YOUR TASK – Output exactly, and only, the lines below from the one with "The height and" down to the one with "Where should I". Include both end lines and no pictures.

INFORMATION –
• • • •

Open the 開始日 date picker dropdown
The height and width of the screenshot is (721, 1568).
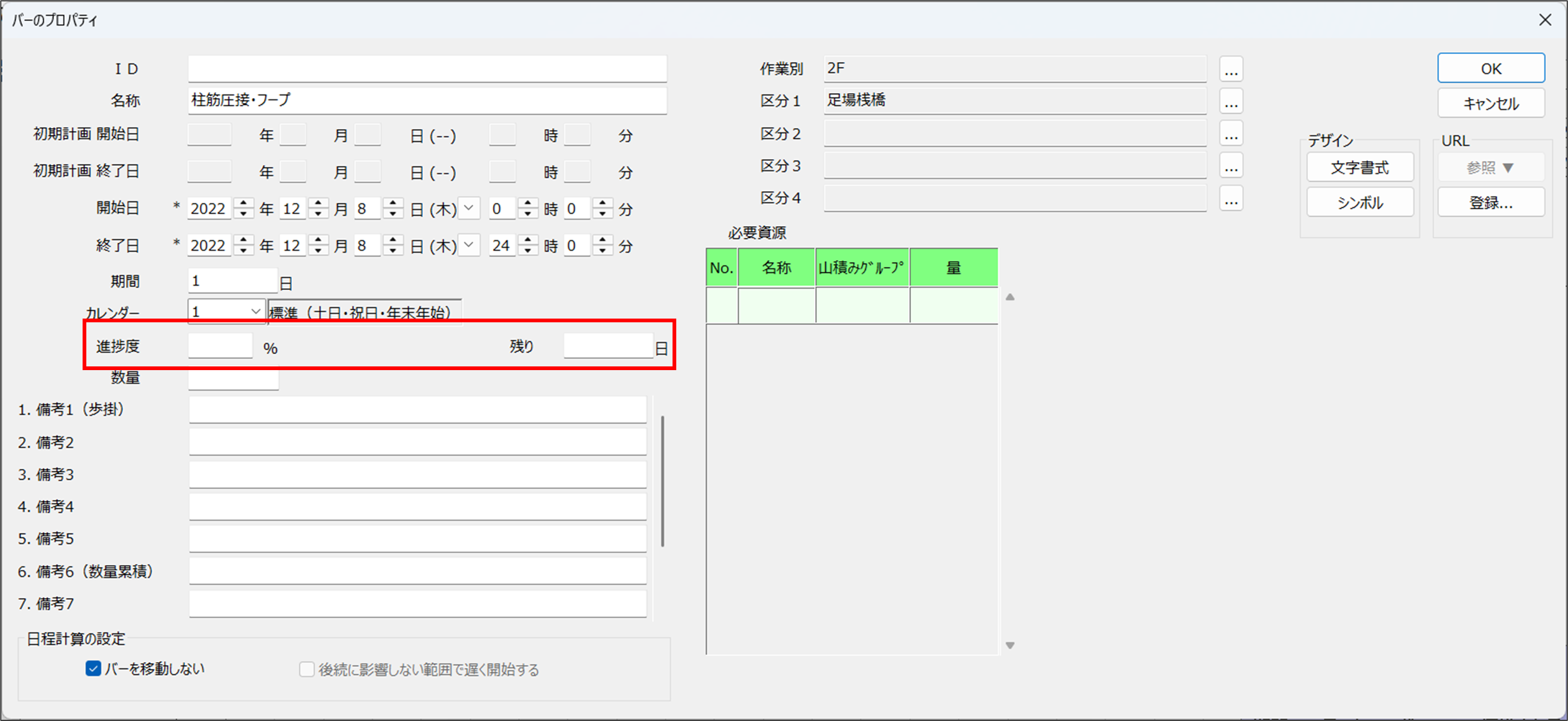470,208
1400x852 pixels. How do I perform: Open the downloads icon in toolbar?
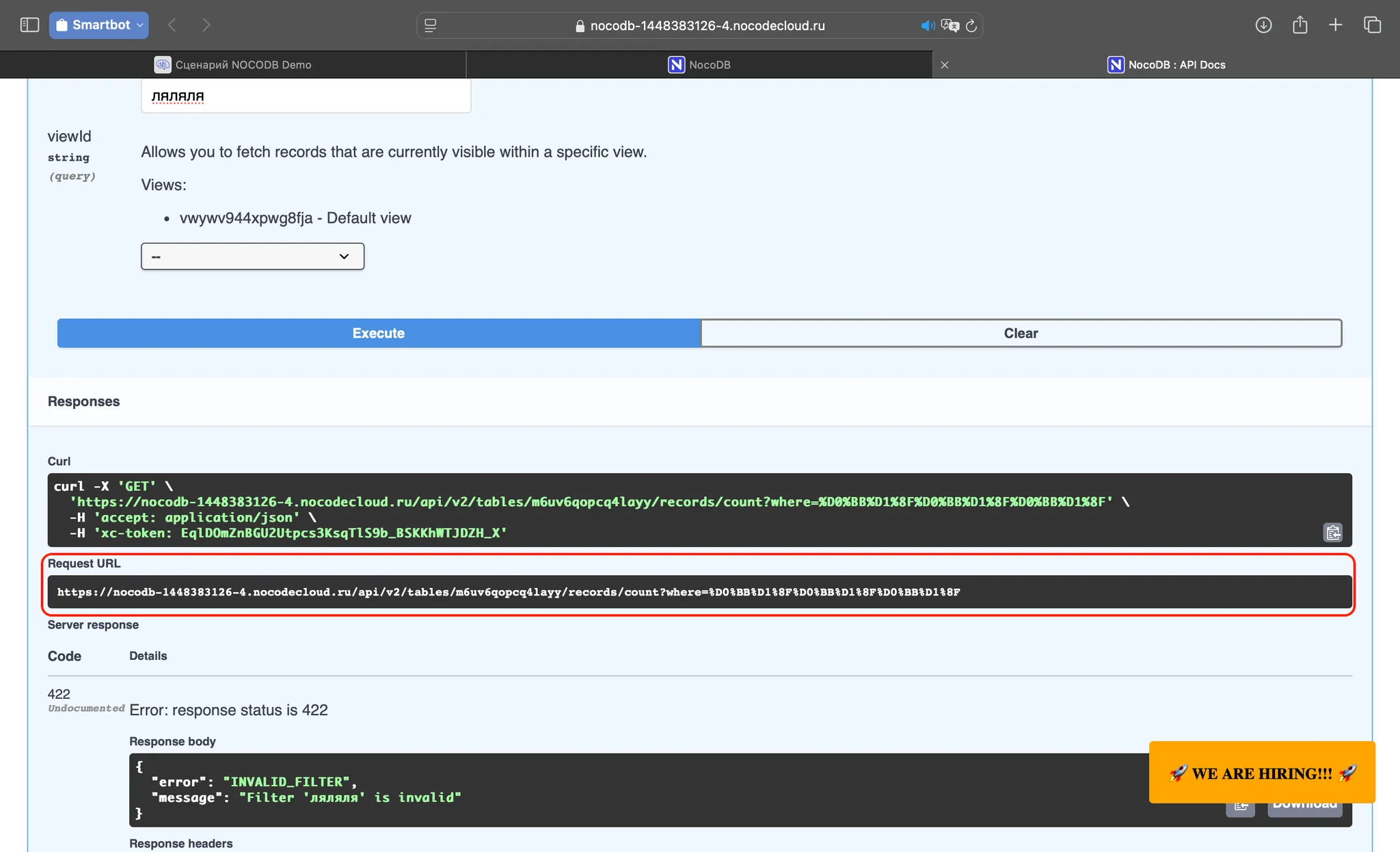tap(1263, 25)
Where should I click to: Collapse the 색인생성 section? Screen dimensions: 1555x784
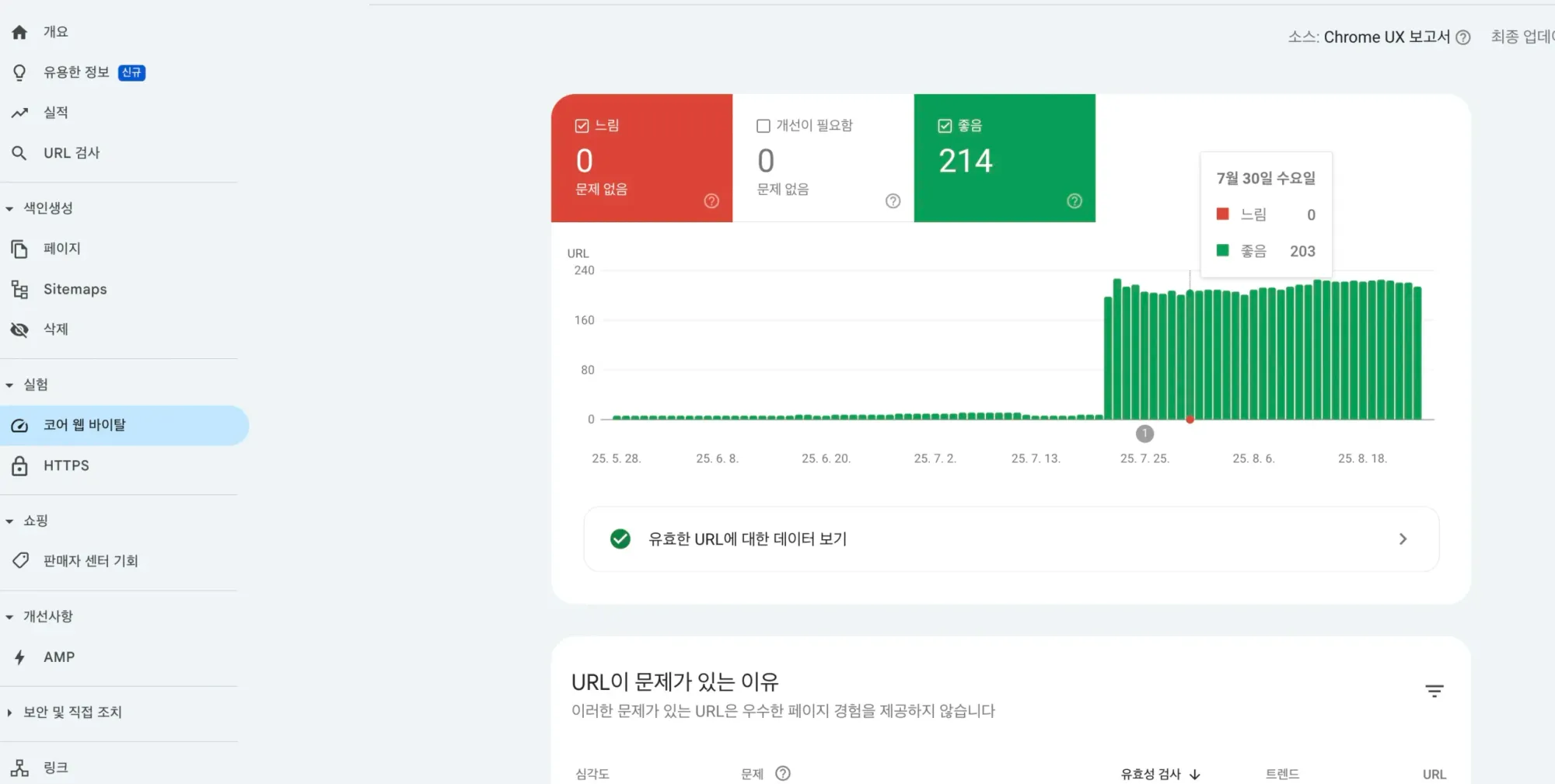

• • • •

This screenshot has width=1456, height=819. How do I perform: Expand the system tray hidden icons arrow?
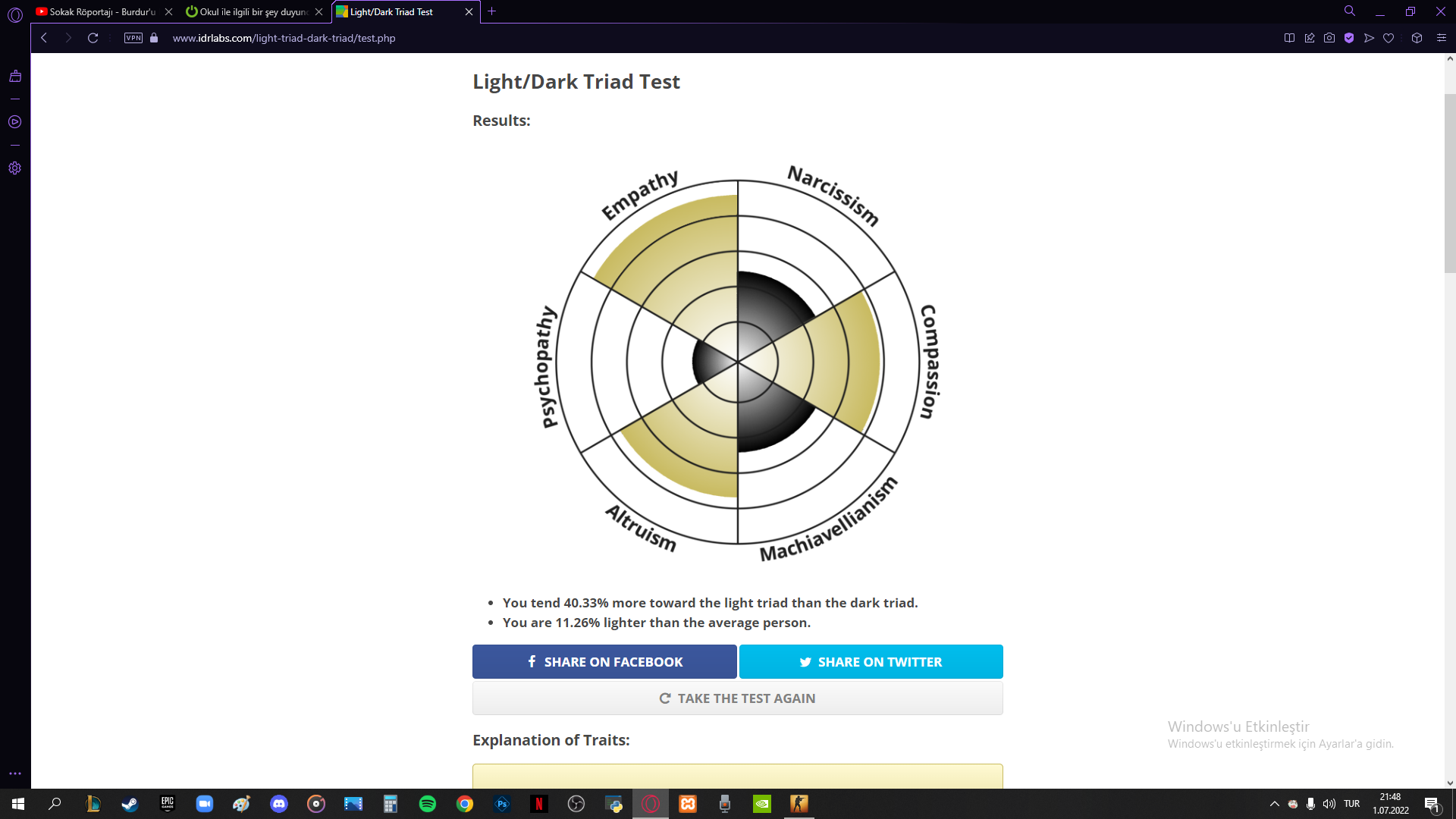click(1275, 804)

• • • •

WRITTEN ANSWER –
The height and width of the screenshot is (721, 1568).
470,208
1400x852 pixels. How do I perform: Open the downloads icon in toolbar?
tap(1263, 25)
Where should I click to: Collapse the 색인생성 section? Screen dimensions: 1555x784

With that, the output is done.